### CONSEGNA
Riporti integralmente le righe dell'elenco a partire da quella che contiene "Identify the location" e fino alla fine dell'elenco, aumentando di 69 ogni coordinata che compare nelle risposte. Ometta le immagini.

### DATI FORNITI
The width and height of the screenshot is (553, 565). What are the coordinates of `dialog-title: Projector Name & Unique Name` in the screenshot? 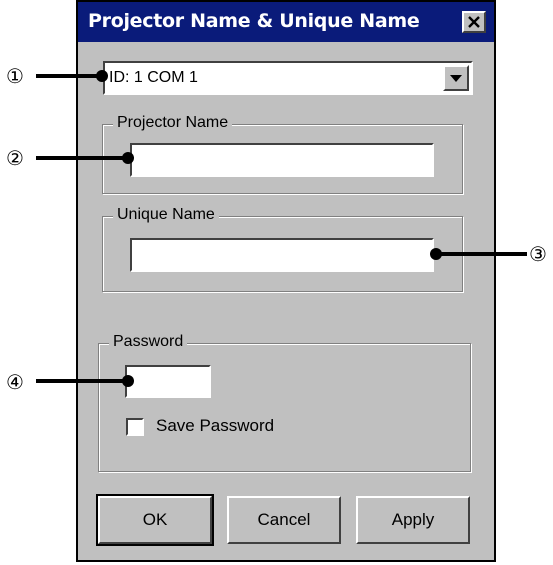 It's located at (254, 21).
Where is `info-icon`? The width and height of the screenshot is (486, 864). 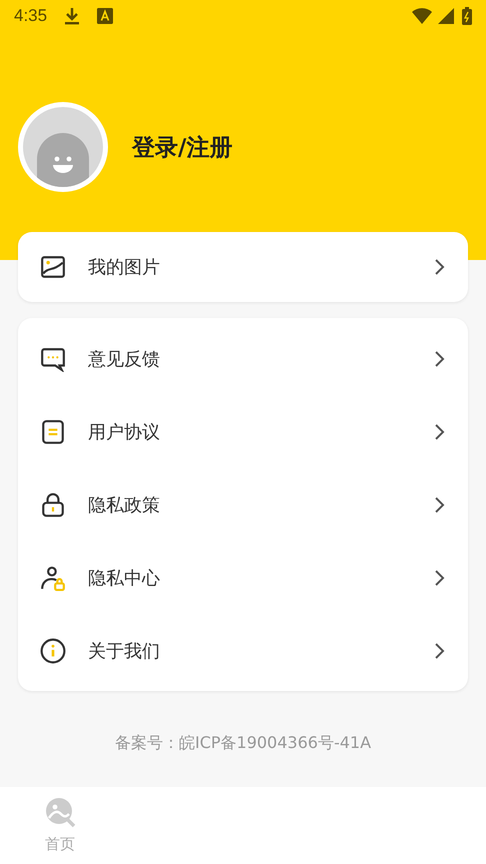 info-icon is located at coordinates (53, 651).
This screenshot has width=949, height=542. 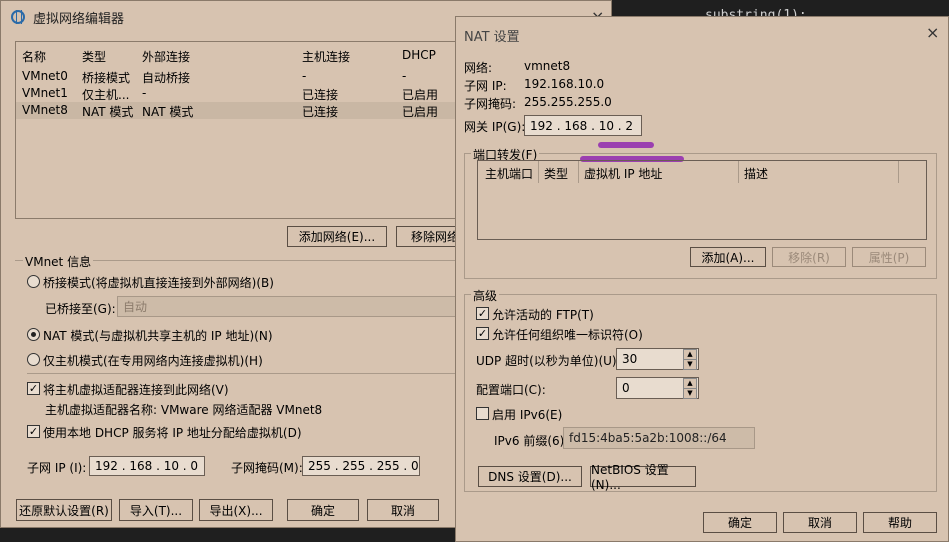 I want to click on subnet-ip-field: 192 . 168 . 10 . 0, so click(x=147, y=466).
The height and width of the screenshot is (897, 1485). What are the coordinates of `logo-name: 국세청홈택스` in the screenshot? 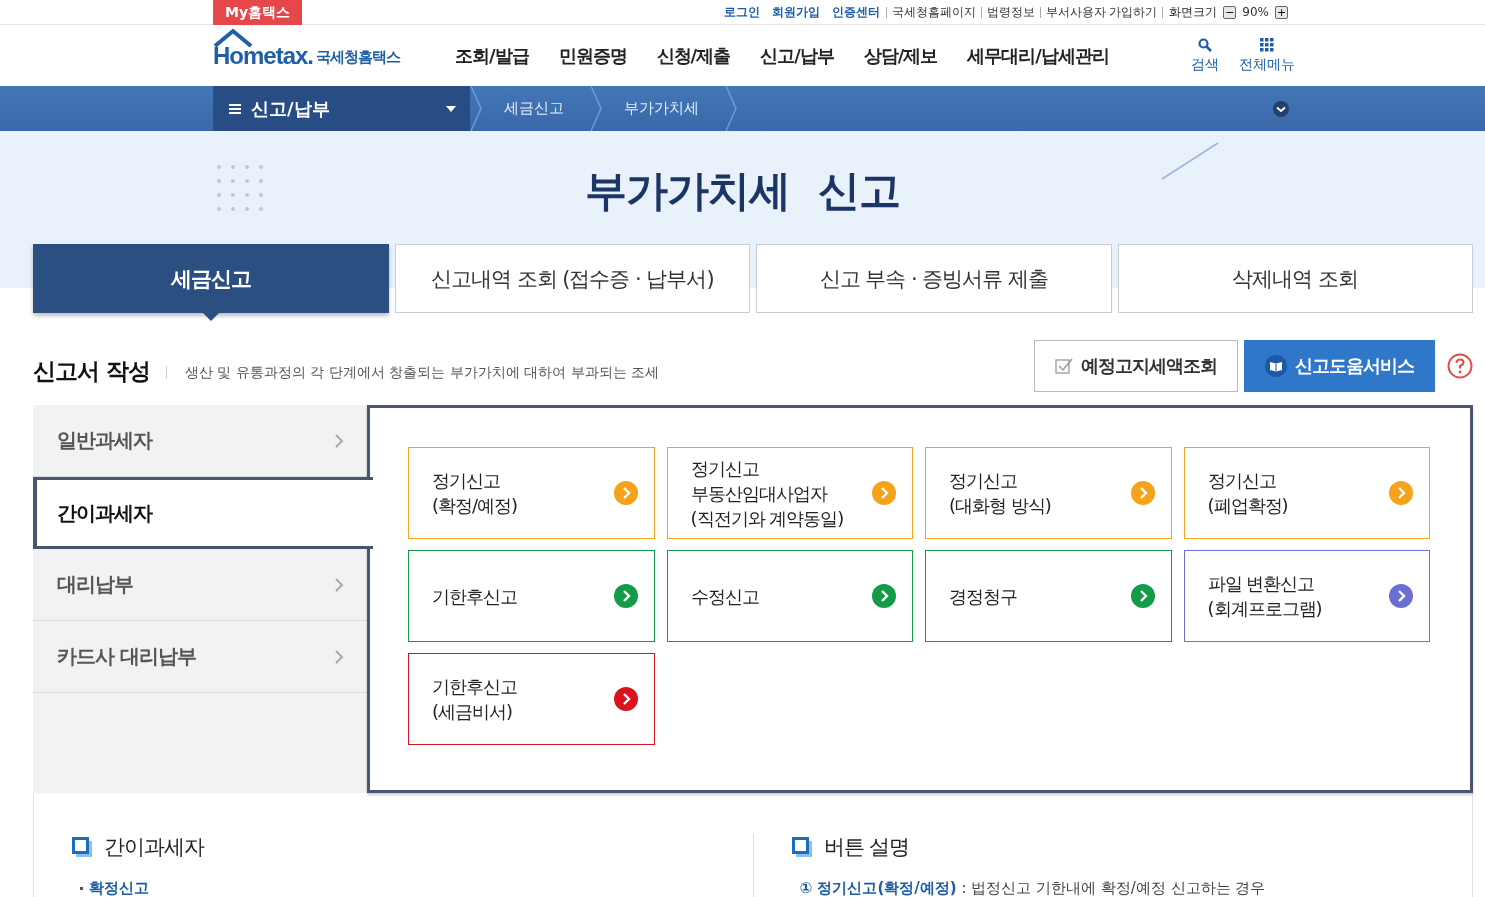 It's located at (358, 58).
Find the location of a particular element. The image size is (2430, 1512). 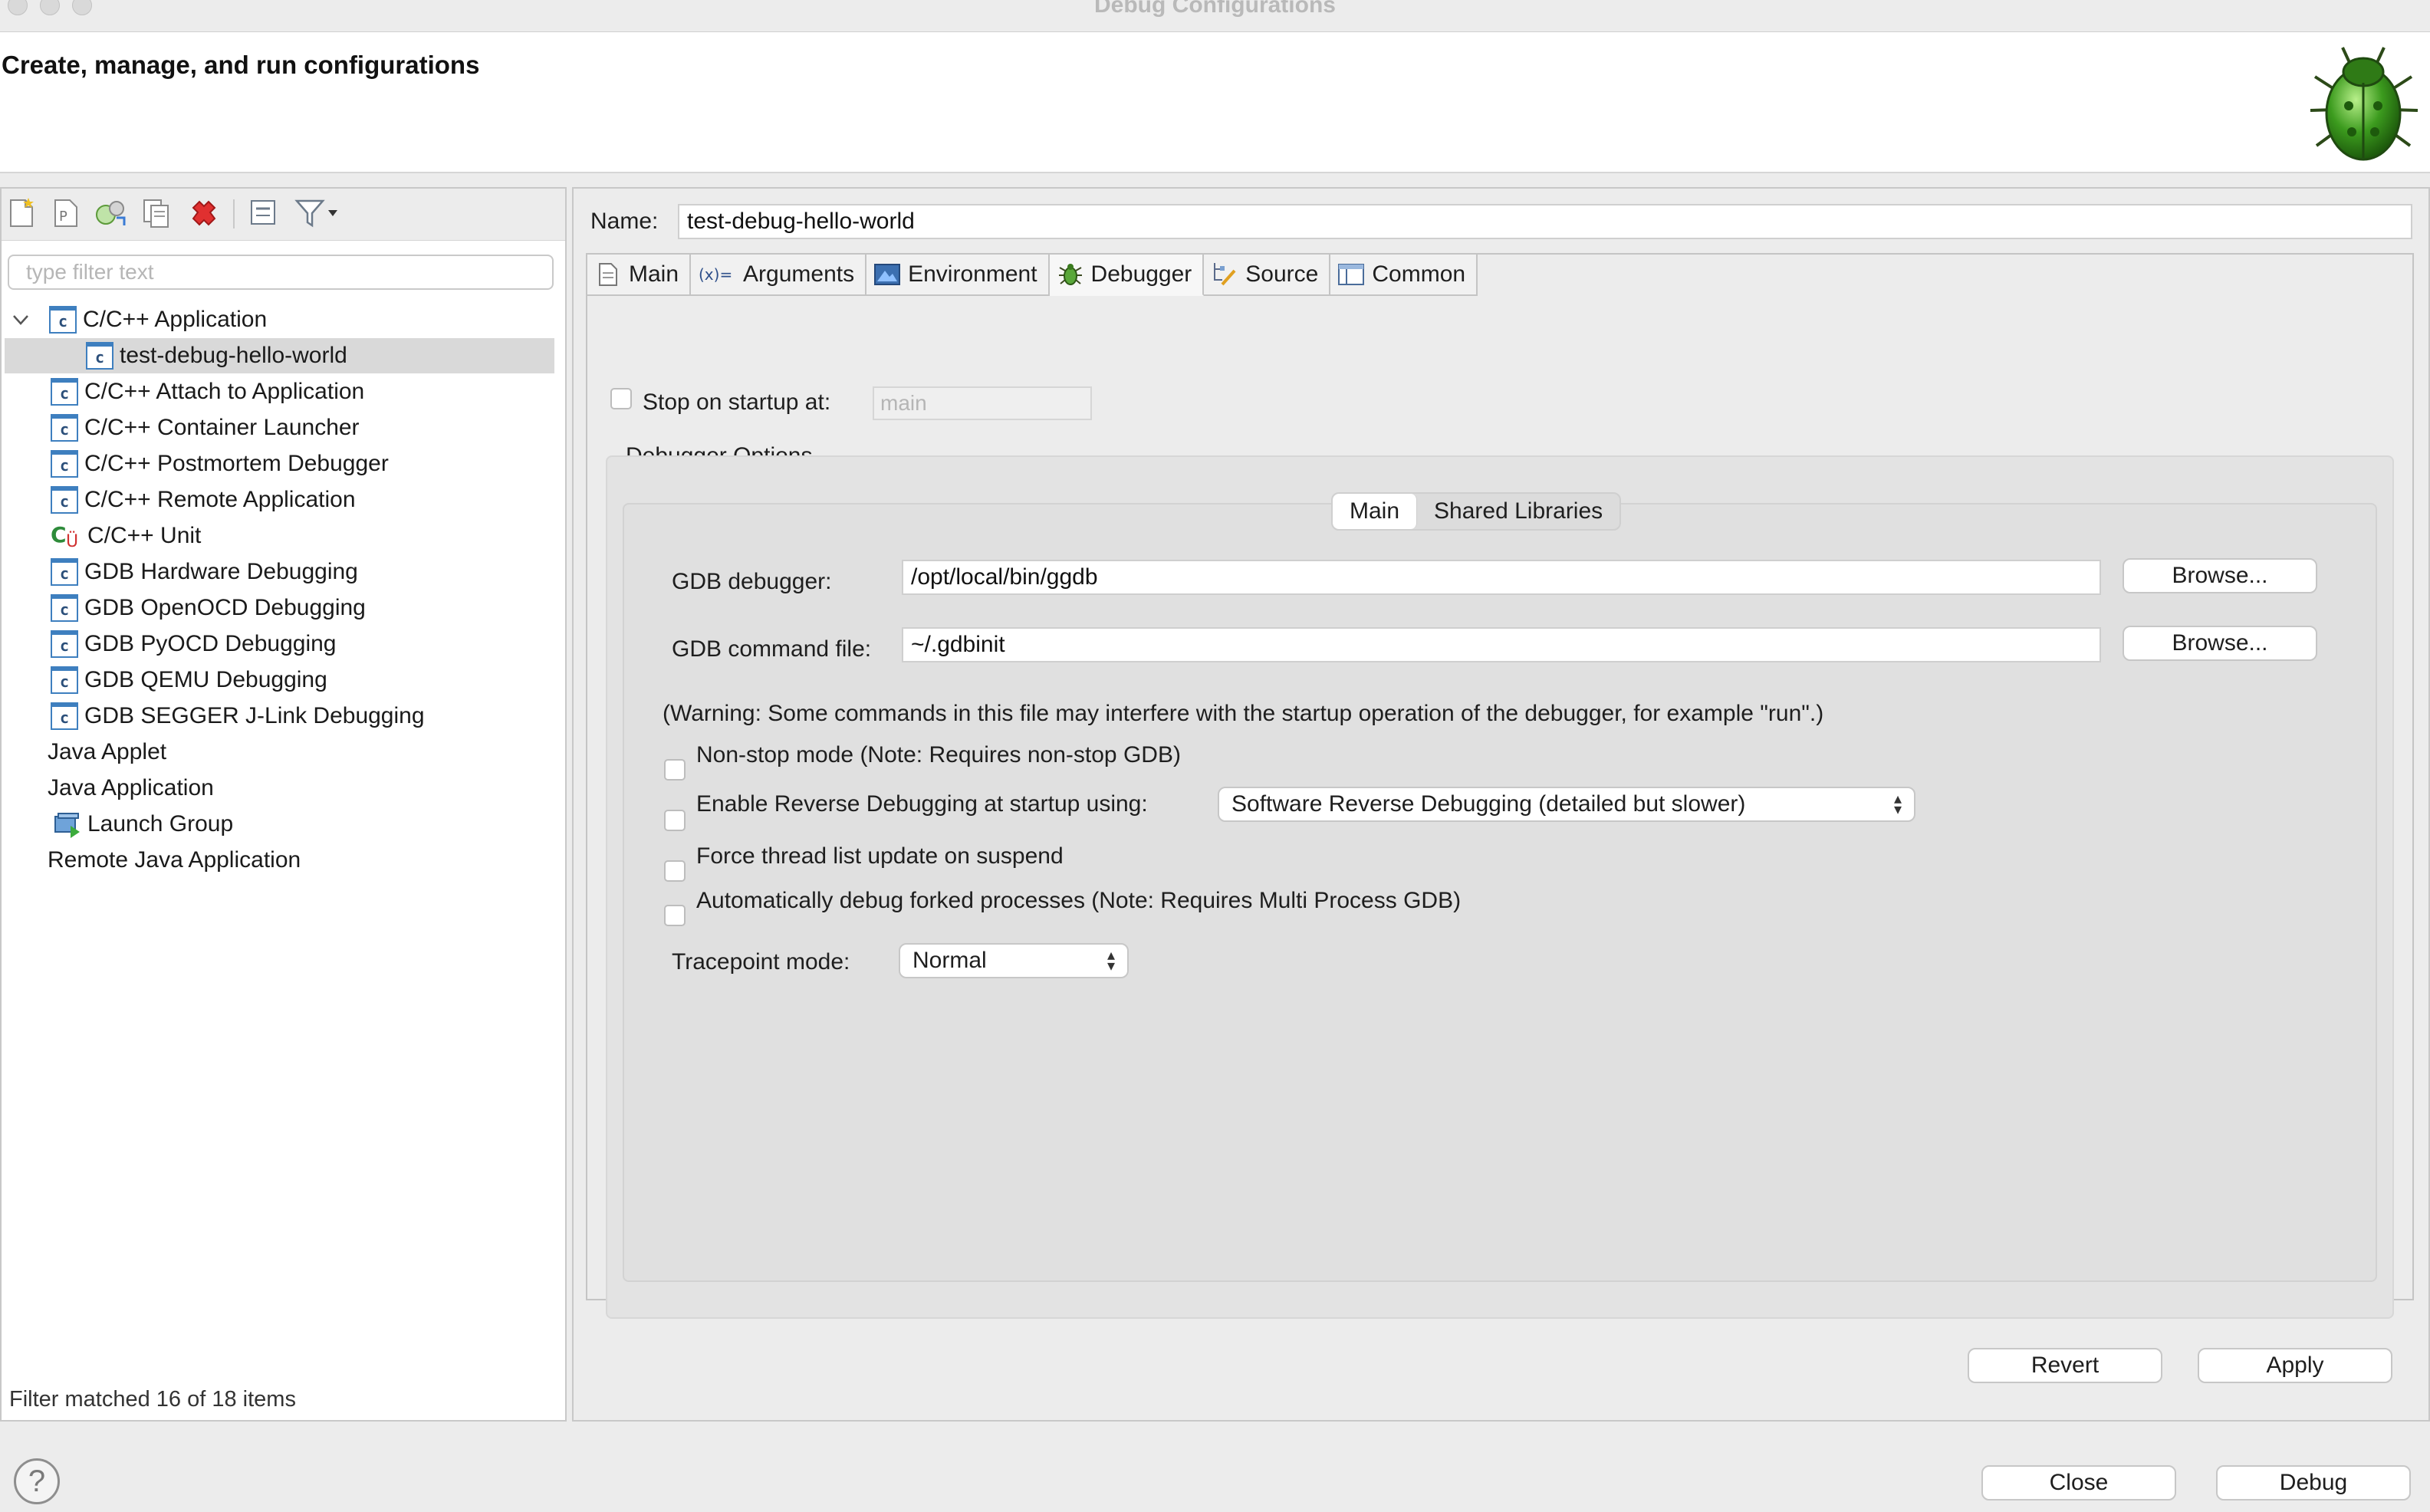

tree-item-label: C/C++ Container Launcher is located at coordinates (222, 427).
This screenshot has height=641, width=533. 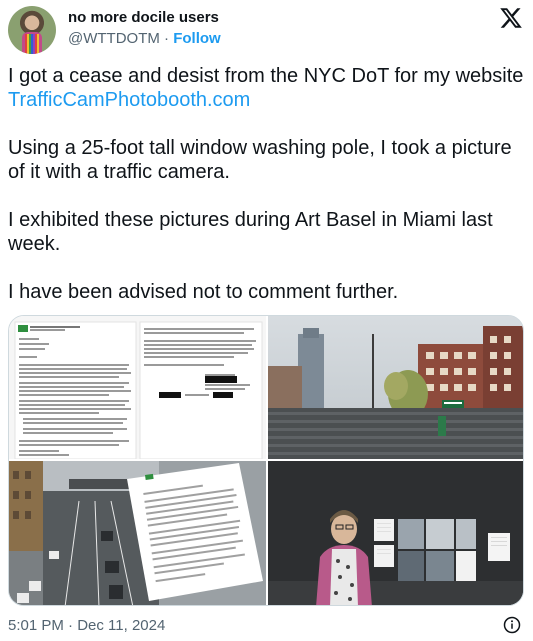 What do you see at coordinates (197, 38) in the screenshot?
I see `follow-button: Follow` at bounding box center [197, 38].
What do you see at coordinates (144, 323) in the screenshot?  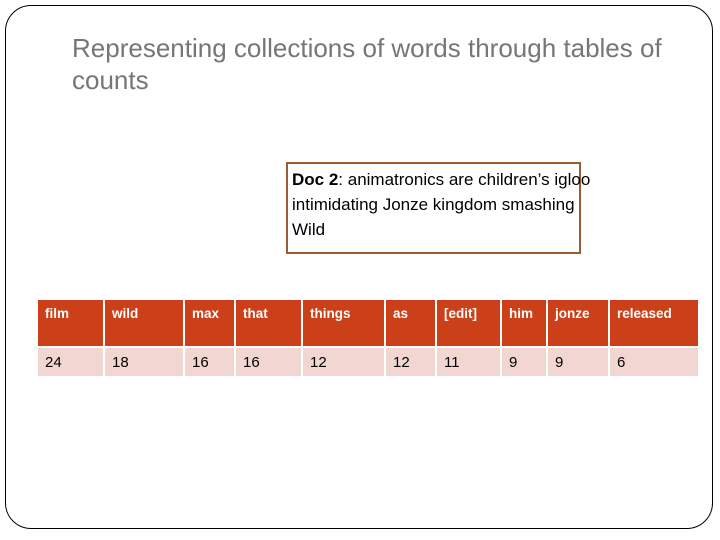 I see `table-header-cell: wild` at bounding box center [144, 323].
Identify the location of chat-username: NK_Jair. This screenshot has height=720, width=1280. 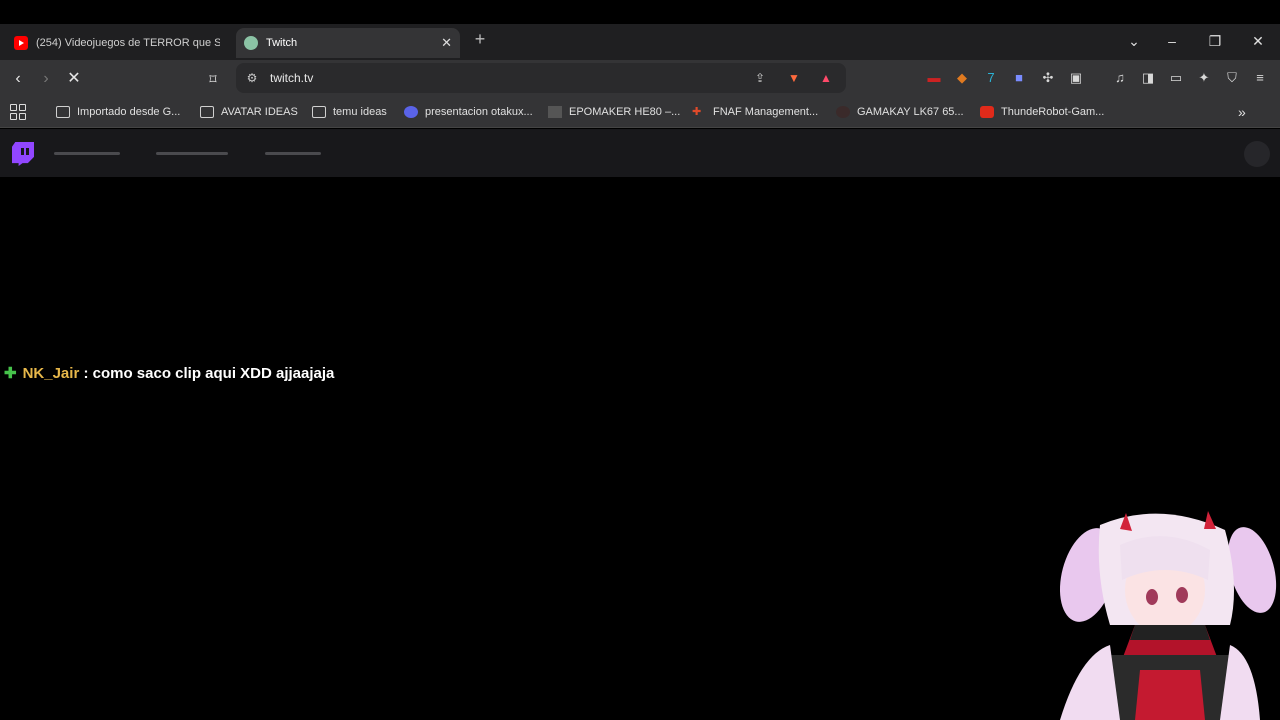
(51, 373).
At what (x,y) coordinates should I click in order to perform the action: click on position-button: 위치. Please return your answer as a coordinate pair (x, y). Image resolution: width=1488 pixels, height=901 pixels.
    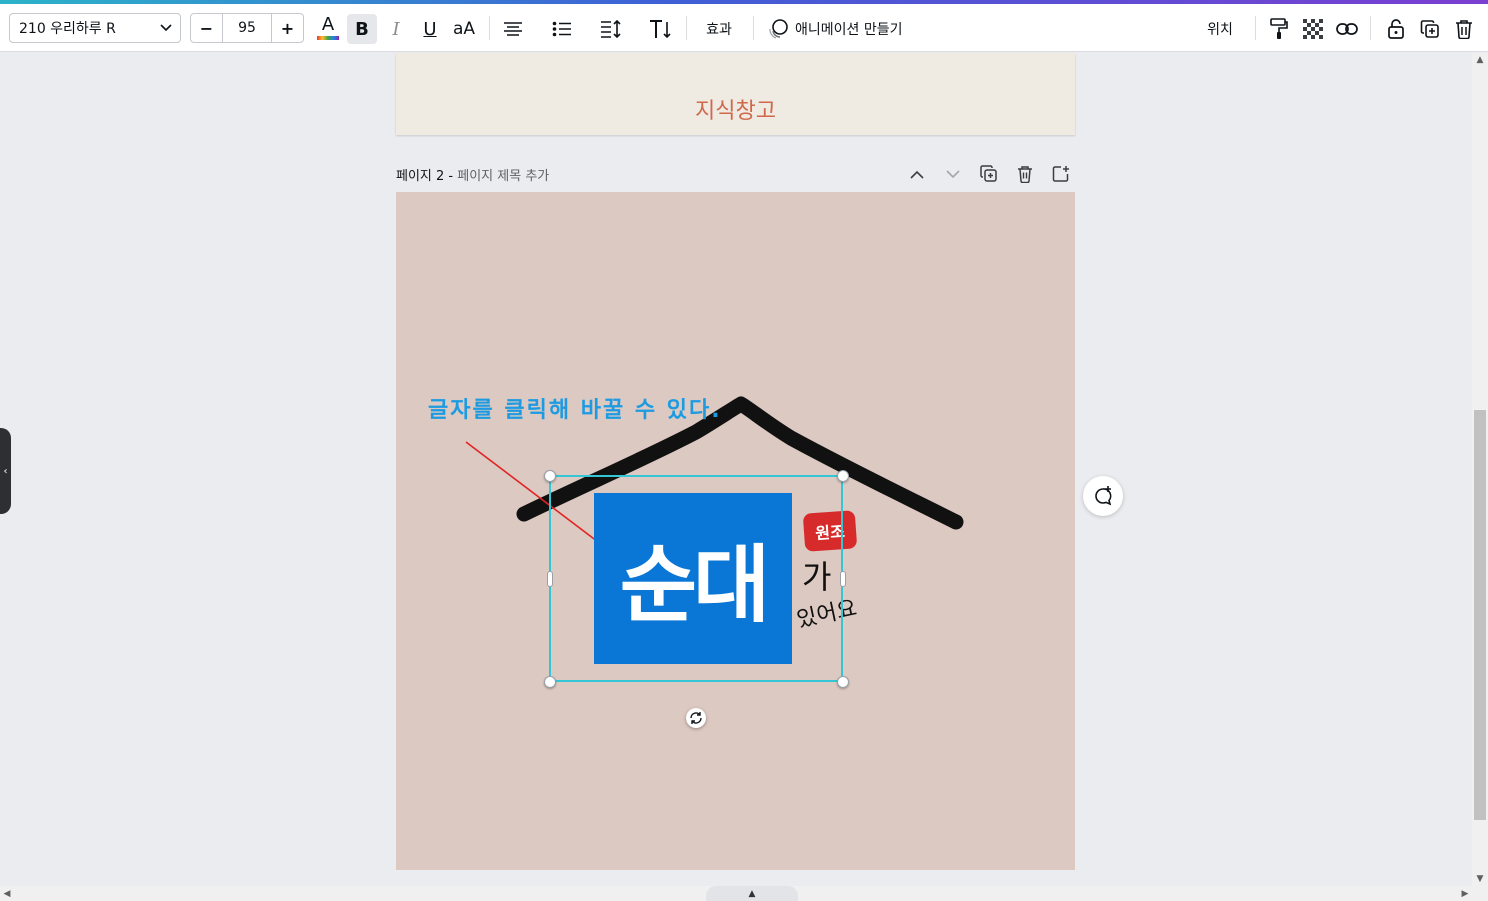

### SOLUZIONE
Identify the location of chat-username: NK_Jair. This screenshot has height=720, width=1280. 
(120, 442).
At what (x,y) coordinates should I click in order to perform the action: click on position-button: 위치. Please return your answer as a coordinate pair (x, y). Image resolution: width=1488 pixels, height=901 pixels.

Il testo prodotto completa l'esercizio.